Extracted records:
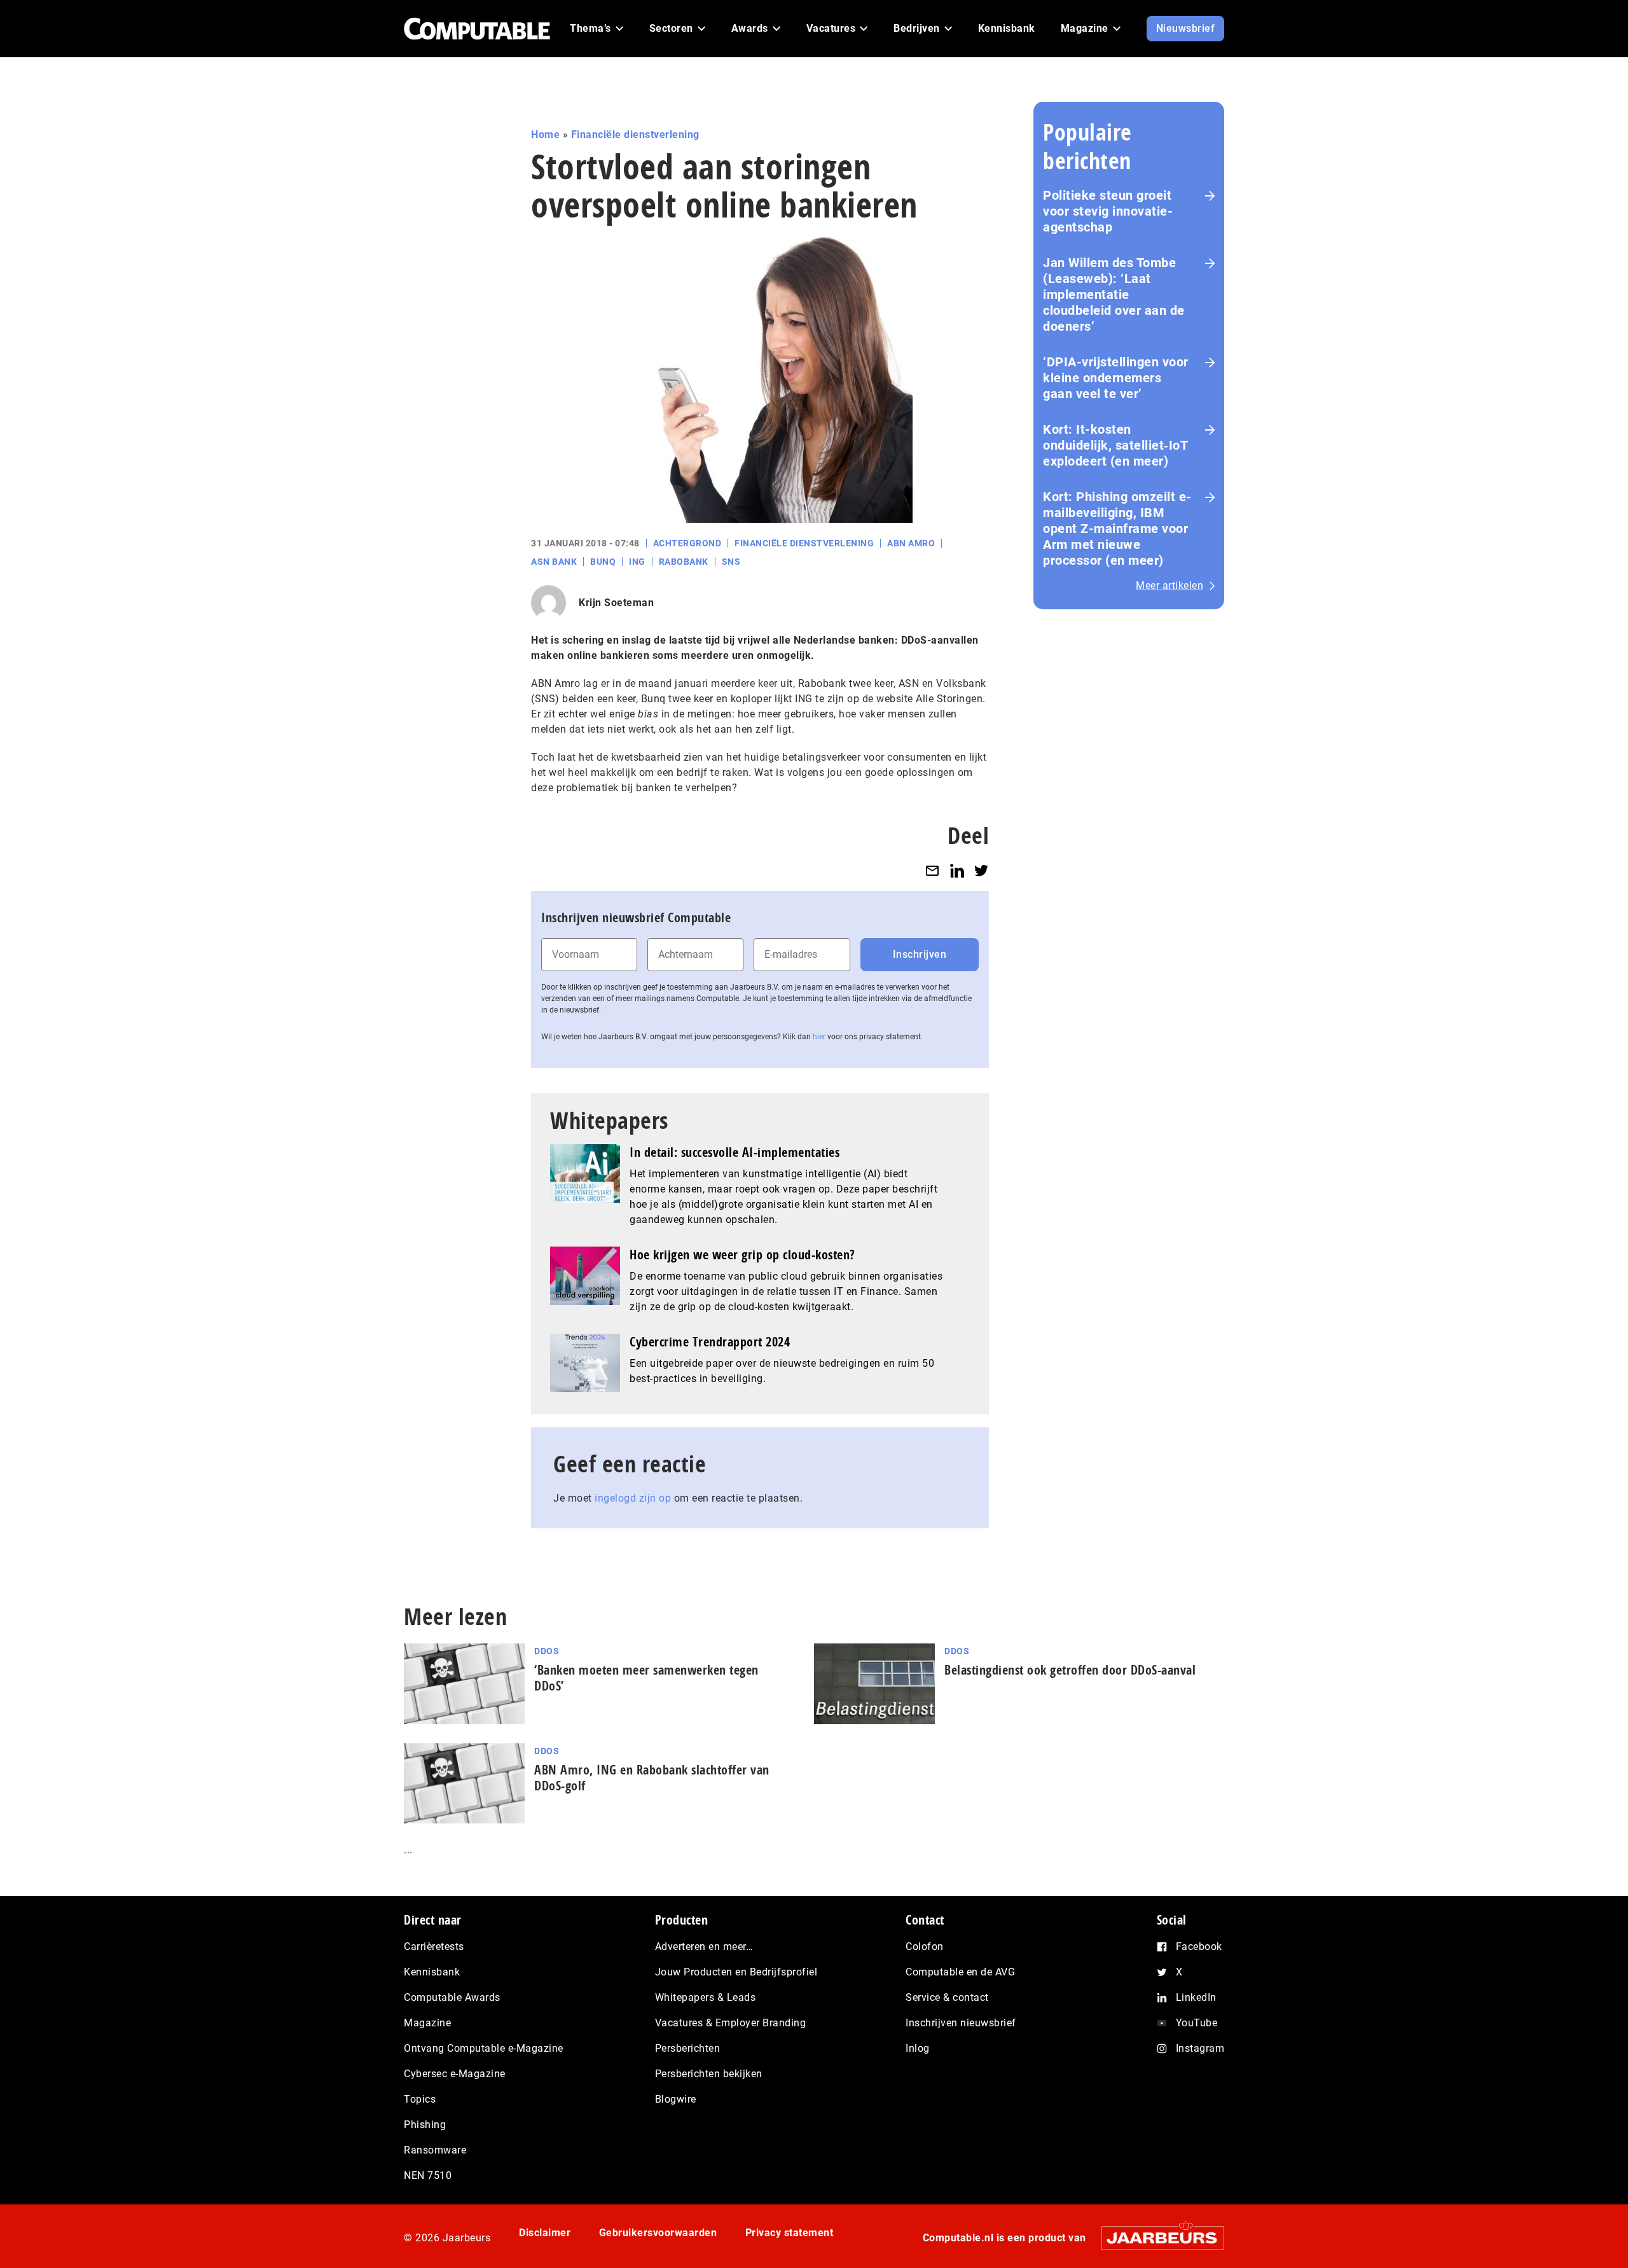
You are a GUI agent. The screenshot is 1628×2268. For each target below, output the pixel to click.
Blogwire (675, 2099)
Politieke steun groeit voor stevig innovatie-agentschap (1108, 211)
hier (819, 1036)
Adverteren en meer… (704, 1946)
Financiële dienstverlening (635, 134)
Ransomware (435, 2150)
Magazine (427, 2023)
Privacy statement (789, 2233)
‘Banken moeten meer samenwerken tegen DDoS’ (646, 1677)
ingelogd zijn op (633, 1498)
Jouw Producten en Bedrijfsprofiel (736, 1972)
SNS (731, 562)
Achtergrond (687, 543)
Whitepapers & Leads (705, 1997)
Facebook (1199, 1946)
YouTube (1197, 2023)
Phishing (425, 2125)
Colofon (925, 1946)
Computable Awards (452, 1997)
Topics (420, 2099)
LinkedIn (1196, 1997)
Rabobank (683, 562)
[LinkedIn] (957, 870)
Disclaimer (544, 2233)
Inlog (918, 2048)
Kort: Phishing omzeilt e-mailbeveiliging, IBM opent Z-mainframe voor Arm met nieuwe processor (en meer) (1117, 528)
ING (637, 562)
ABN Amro (911, 543)
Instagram (1200, 2048)
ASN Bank (554, 562)
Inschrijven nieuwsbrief (961, 2023)
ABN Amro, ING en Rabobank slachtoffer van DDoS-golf (651, 1777)
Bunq (603, 562)
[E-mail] (932, 870)
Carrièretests (434, 1946)
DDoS (546, 1651)
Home (545, 134)
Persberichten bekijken (708, 2074)
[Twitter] (981, 870)
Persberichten (688, 2048)
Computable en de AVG (960, 1972)
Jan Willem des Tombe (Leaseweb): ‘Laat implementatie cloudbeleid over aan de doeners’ (1114, 294)
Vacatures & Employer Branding (730, 2023)
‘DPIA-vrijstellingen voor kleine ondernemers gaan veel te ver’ (1116, 377)
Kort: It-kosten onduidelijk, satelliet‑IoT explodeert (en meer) (1115, 445)
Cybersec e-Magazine (455, 2074)
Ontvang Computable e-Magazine (483, 2048)
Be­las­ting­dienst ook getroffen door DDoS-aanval (1070, 1669)
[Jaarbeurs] (1156, 2237)
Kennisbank (432, 1972)
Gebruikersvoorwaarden (658, 2233)
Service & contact (947, 1997)
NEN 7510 (428, 2175)
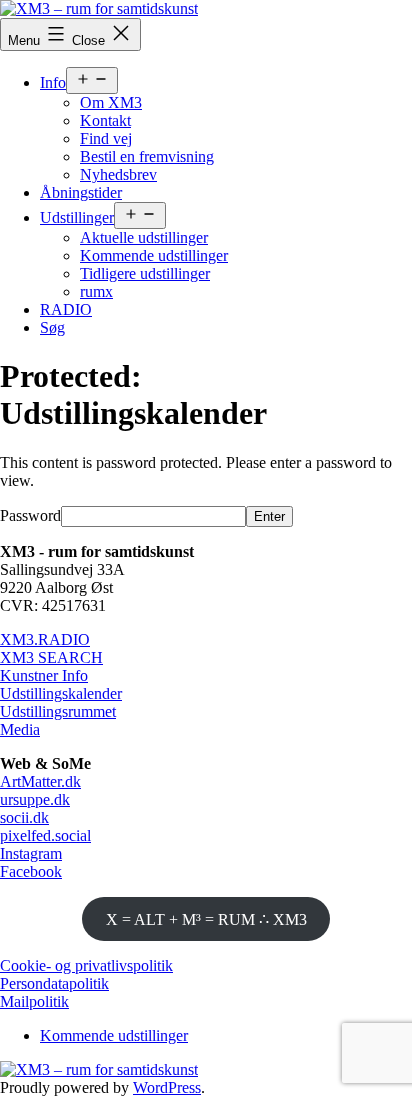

• What is required
Among the entries, how many lines carry "DDoS"? Reply with a number and nothing else.

• Result below
4